* TASK DESCRIPTION
Copy out the records character for character, starting at the line containing "coordinates (63, 177)." and continuing through the end of the records.
##### DATA LISTING
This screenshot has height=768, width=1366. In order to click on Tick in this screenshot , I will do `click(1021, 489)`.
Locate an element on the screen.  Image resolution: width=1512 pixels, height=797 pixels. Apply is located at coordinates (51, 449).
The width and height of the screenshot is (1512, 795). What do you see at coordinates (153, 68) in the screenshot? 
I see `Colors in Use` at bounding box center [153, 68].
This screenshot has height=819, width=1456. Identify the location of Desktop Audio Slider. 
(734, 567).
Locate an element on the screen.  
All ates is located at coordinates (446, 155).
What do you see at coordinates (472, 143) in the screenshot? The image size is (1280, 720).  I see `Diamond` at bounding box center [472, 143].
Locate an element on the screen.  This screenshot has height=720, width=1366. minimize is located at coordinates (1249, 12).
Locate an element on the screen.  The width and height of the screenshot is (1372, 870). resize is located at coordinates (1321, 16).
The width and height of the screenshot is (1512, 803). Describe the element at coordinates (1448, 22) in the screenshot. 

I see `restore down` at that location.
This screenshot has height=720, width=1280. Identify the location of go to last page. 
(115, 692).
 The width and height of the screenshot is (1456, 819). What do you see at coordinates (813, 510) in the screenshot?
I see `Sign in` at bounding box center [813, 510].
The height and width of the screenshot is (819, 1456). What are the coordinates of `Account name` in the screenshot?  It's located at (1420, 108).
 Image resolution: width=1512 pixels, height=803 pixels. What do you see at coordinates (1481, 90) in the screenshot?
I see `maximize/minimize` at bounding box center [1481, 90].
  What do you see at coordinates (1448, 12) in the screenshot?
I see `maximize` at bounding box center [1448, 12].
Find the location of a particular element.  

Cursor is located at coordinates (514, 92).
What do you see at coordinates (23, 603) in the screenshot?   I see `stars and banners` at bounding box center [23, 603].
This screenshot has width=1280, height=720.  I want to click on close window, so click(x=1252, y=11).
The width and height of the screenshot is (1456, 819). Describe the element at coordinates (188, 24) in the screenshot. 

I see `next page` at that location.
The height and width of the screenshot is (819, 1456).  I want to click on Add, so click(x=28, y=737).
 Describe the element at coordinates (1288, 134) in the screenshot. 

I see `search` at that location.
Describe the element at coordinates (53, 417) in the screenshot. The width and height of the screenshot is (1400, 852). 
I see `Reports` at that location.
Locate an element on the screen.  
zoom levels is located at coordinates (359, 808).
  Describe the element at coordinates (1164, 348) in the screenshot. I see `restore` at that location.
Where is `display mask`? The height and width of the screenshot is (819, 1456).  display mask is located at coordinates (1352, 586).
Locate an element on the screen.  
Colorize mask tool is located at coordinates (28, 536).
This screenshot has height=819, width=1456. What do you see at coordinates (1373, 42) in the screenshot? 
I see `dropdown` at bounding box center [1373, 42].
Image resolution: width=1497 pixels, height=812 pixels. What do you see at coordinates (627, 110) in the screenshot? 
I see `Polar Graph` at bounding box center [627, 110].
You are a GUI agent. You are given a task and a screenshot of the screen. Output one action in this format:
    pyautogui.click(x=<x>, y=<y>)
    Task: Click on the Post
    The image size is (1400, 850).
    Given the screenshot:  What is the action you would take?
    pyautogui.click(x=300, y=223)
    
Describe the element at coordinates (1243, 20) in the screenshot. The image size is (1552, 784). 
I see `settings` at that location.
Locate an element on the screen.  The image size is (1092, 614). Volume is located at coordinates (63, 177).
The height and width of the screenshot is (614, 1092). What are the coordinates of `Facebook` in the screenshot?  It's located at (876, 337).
##########
* FULL SOLUTION
Locate an element on the screen.  The image size is (1092, 614). Volume is located at coordinates (63, 177).
The height and width of the screenshot is (614, 1092). What are the coordinates of `Facebook` in the screenshot?  It's located at (876, 337).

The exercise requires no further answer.